Nathan Kronenfeld
Nathan Kronenfeld

Reputation: 513

Differences between compiled code and ghci in Haskell

I have the following code:

-- defined externally in a module that compiles just fine
-- normal :: (RandomGen g, Random r, Floating r, Ord r) => r -> r -> g -> (r, g)
-- poisson :: (RandomGen g, Random r, Floating r, Ord r) => r -> g -> (Integer, g)
-- binomial :: (RandomGen g, Random r, Floating r, Ord r) => r -> g -> (Bool, g)
data Foobar = Foobar { n :: Double, p :: Integer, b :: Bool } deriving (Show)

randomFoobar :: (RandomGen g) => g -> (Foobar, g)
randomFoobar g0 = let (n, g1) = normal 10.0 1.0 g0
                      (p, g2) = poisson 5.5 g1
                      (b, g3) = binomial 0.5 g2
                  in (Foobar n p b, g3)

When I try to compile this, I get a host of errors, starting with

Foobar.hs:8:33: error:
    • Could not deduce (Random r0) arising from a use of ‘poisson’
      from the context: RandomGen g
        bound by the type signature for:
                   randomFoobar :: forall g. RandomGen g => g -> (Foobar, g)
        at Foobar.hs:6:1-49
      The type variable ‘r0’ is ambiguous
      These potential instances exist:
        instance Random Integer -- Defined in ‘System.Random’
        instance Random Bool -- Defined in ‘System.Random’
        instance Random Char -- Defined in ‘System.Random’
        ...plus four others
        ...plus 29 instances involving out-of-scope types
        (use -fprint-potential-instances to see them all)
    • In the expression: poisson 5.5 g1
      In a pattern binding: (p, g2) = poisson 5.5 g1
      In the expression:
        let
          (n, g1) = normal 10.0 1.0 g0
          (p, g2) = poisson 5.5 g1
          (b, g3) = binomial 0.5 g2
        in (Foobar n p b, g3)

When I type the my randomFoobar function directly into ghci, it works fine.

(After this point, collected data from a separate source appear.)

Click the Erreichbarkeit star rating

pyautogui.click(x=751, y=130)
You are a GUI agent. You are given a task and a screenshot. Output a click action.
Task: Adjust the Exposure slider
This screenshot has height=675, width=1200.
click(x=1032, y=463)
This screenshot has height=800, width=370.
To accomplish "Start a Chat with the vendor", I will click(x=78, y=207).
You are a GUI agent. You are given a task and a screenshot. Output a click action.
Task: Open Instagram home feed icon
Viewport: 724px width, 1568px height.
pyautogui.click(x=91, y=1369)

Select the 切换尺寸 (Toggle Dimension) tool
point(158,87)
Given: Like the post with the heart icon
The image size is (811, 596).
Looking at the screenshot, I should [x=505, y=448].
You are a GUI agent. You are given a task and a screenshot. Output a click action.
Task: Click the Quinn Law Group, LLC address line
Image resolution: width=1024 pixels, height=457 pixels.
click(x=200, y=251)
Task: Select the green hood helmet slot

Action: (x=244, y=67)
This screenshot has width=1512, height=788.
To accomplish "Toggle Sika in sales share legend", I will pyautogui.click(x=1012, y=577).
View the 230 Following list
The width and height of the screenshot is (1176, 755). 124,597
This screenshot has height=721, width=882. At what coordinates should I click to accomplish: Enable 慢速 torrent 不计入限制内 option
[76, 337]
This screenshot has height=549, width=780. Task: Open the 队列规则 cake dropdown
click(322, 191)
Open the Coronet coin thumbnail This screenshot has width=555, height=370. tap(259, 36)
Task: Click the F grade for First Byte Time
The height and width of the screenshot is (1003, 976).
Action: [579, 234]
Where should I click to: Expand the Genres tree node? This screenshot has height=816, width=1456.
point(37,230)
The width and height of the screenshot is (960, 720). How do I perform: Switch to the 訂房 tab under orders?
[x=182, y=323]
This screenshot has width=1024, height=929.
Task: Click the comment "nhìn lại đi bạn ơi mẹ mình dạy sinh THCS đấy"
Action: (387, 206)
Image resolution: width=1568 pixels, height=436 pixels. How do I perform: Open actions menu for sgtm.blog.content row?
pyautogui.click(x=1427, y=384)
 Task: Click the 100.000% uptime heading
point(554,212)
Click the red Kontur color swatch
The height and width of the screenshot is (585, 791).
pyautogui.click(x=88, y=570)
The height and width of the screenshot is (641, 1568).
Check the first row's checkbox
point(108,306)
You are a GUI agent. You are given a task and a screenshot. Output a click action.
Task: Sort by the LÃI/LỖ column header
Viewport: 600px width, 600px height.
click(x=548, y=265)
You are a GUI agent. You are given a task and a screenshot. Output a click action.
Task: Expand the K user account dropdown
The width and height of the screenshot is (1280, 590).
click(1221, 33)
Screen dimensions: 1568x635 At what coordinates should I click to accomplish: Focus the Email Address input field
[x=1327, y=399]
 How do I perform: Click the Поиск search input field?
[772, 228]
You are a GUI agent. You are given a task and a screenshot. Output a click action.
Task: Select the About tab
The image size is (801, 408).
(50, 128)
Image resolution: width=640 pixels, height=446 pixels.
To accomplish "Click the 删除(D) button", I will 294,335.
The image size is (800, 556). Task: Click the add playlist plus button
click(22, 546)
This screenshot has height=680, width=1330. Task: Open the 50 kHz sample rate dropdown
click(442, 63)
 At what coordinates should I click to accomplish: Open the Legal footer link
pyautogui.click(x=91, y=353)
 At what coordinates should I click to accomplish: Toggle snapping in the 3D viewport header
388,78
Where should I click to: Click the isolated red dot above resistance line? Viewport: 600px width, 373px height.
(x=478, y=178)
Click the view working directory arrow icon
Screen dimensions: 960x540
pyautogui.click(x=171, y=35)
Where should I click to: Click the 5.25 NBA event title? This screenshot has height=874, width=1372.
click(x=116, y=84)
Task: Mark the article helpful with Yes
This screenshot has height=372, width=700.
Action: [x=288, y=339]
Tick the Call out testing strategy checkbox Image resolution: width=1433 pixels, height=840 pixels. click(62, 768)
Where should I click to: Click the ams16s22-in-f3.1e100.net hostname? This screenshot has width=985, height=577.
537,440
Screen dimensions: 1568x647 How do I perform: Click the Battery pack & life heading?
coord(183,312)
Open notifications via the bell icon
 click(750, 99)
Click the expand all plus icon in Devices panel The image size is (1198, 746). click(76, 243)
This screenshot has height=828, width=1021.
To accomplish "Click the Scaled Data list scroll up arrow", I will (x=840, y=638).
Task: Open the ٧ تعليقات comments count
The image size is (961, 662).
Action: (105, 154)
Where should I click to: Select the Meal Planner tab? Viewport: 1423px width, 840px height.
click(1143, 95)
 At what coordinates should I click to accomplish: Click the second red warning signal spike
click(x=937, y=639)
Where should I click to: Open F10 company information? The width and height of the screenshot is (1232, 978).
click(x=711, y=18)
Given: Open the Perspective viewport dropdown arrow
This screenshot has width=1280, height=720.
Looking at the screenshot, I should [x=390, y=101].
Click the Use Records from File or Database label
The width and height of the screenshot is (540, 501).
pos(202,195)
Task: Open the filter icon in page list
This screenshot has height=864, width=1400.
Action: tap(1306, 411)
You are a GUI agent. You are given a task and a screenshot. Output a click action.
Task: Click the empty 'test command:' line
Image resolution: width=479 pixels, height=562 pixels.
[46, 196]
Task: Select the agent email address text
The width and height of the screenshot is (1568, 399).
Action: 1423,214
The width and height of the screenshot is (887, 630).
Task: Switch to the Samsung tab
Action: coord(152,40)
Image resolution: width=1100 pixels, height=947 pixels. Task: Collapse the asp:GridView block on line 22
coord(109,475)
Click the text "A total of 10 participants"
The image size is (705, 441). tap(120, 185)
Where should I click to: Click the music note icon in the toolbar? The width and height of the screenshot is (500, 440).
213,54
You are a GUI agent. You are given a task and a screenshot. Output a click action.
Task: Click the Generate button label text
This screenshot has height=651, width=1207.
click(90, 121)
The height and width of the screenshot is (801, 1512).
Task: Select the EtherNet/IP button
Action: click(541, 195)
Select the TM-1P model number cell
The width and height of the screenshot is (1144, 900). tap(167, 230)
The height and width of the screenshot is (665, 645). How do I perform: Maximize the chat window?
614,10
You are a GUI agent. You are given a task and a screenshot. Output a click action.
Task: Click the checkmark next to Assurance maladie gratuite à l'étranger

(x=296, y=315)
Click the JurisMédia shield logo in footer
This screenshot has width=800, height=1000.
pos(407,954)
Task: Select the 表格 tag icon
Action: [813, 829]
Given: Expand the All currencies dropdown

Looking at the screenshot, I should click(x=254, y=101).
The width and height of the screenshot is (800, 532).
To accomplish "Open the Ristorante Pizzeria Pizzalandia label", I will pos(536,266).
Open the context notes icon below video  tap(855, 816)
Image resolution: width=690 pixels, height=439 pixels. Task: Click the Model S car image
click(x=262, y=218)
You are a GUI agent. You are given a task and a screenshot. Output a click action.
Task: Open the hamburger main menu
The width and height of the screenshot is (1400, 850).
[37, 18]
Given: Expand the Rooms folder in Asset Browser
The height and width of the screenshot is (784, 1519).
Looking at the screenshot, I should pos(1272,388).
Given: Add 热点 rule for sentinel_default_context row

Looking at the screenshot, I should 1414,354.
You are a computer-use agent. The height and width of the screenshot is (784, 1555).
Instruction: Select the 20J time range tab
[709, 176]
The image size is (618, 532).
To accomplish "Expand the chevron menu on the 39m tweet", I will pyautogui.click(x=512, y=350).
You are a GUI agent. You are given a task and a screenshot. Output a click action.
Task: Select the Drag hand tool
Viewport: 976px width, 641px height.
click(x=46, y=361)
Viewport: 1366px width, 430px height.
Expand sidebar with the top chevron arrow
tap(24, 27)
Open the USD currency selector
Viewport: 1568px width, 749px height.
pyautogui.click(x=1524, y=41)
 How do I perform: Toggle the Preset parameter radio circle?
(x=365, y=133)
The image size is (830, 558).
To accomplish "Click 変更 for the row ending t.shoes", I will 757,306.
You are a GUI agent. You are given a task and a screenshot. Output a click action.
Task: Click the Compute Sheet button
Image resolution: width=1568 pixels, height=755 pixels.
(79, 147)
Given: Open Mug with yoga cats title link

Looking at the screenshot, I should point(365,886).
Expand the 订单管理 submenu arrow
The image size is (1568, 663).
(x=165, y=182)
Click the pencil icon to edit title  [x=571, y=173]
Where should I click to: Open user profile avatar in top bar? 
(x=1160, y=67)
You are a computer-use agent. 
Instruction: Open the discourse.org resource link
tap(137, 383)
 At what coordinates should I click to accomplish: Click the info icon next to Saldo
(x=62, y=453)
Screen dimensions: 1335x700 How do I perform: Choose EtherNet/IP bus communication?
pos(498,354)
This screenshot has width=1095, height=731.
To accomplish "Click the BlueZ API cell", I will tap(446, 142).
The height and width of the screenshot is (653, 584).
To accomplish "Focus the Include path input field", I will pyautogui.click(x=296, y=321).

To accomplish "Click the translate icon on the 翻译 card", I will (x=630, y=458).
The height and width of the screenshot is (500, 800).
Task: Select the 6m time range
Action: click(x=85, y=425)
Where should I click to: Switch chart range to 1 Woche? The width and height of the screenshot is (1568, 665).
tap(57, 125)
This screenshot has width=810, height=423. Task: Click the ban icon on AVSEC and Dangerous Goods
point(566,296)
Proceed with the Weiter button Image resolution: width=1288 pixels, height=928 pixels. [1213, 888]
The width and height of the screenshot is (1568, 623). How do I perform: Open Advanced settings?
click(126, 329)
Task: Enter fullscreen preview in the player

I'm very new to Haskell, and completely flumoxed by this - anyone know what is going on here? Why is ghci different than the compiler here?

Upvotes: 3

Views: 116

Answers (1)

GHCi enables the ExtendedDefaultRules extension by default, which causes a default type to be chosen for some ambiguous types instead of just throwing an error. To make your code work everywhere, the best solution is to add a type annotation that makes the type unambiguous. The ambiguity in this case is that numeric literals are polymorphic. 5.5 could be a Float, a Double, a Rational, etc. Since at the end you just get a Bool, type inference isn't able to figure out which one you want, since any would be valid. Using (5.5 :: Double) instead of just 5.5 will do it, assuming Double is the type you want.